Huh. So it wasn’t Ugræss after all. Small blessings. Levoyn let her tongue play along the ridge of her left teeth. She looked at her lieutenants, first Hawre then Bygga, driving home the lesson she had started earlier. Treasons and back-stabbing.

“Which of our captains?”

“Gærste. The one with the ludicrous mustache they call Giant-killer. And, a couple of Verqeños are also implicated.”

“Well, this just gets more interesting by the minute.” Levoyn leaned back and lifted her brows in what she hoped was a an invitation for the dwarf to spill all.

“The dverganwives have been keeping an eye on Colonel Qetul for some time. He’s a brute who seeks to antagonize the elves at every turn.”

Levoyn took another sip of reddick, savoring the heat seeping into her stomach. She grinned at the dwarf woman. “Well, they are your enemies.” It was part statement, part question.

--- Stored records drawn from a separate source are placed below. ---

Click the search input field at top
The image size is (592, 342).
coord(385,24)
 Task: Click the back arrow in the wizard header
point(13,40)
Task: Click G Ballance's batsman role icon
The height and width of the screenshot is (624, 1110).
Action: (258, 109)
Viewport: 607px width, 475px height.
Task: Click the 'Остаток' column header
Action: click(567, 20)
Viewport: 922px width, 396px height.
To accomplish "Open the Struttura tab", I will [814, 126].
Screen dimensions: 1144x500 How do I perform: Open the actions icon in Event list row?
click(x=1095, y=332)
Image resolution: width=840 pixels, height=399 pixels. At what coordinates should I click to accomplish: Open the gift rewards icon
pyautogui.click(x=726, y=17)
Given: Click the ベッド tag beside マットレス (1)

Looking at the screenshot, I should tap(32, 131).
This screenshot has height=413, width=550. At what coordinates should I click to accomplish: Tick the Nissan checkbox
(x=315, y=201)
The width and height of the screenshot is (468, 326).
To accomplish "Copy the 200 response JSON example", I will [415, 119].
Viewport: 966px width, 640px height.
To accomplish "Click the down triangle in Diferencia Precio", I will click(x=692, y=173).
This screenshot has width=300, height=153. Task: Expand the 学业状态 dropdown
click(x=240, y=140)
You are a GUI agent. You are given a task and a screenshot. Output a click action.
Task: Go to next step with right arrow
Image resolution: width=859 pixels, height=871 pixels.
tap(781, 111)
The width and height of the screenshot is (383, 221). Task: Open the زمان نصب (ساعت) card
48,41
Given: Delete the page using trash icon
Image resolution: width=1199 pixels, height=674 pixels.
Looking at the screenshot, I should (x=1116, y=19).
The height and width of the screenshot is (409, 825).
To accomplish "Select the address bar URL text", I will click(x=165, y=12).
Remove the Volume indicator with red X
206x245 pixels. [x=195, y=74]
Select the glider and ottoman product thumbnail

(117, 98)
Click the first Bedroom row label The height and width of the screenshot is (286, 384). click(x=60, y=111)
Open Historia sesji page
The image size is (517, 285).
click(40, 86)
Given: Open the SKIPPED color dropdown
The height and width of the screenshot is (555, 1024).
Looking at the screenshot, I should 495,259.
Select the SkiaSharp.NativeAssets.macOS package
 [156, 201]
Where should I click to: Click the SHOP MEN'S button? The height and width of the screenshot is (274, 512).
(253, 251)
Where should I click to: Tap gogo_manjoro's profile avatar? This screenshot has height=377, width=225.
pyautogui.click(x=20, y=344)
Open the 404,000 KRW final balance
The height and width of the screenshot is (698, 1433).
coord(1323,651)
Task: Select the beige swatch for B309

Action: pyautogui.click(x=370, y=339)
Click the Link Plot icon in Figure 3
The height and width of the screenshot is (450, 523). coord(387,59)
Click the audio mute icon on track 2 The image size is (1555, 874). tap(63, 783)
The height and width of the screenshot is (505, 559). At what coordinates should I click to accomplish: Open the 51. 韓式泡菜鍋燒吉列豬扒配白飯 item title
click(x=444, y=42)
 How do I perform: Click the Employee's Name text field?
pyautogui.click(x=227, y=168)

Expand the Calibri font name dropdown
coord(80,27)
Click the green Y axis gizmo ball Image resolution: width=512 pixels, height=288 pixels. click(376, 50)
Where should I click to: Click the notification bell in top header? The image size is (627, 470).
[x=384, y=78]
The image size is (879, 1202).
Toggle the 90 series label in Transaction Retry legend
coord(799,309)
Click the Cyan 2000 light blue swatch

“The alfan hold our Matrix, yes.” Brÿt’s stare was harsh. She sipped the whiskey carefully. “They hold our Matrix as the giants hold your relics. Without it, we are daughterless. Doomed to spawn only savage sons. Ruffians like Qetul who threaten any hope of negotiating its return.”

Levoyn probed her lower lip with the tip of her tongue, tasting the hints of reddick there, taking it all in. “So, Colonel Kettle is sending messages through Gærste, back and forth with some Daumie?”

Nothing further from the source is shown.